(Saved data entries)
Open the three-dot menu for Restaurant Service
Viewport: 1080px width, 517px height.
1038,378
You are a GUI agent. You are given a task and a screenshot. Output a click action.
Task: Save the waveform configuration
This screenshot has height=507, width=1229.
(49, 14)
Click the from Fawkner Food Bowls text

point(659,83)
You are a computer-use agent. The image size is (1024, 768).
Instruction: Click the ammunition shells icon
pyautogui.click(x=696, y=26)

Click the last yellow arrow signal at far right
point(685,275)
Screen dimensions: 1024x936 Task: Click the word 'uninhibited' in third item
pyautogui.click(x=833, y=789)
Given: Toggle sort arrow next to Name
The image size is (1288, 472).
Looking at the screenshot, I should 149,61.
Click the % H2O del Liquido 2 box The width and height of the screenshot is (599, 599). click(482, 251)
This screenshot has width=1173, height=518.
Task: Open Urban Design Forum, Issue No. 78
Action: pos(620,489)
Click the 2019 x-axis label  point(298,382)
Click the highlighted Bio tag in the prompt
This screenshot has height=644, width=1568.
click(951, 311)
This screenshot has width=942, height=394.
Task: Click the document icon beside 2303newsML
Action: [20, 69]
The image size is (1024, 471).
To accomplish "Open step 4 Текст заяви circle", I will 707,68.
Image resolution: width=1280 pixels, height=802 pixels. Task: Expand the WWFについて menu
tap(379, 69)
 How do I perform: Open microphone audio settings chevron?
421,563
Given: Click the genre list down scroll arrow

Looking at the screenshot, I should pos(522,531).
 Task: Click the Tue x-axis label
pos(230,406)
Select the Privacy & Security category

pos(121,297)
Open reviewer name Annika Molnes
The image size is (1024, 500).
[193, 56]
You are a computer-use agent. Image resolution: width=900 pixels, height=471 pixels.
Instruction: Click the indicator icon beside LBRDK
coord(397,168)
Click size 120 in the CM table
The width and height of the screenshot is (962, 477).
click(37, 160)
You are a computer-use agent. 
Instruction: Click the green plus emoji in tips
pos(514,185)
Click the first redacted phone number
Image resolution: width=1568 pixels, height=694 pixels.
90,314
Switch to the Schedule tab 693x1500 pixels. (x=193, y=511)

Goal of the exercise:
Only a number should be given: the count of lines above that contain the word "computer".

Answer to this problem:
3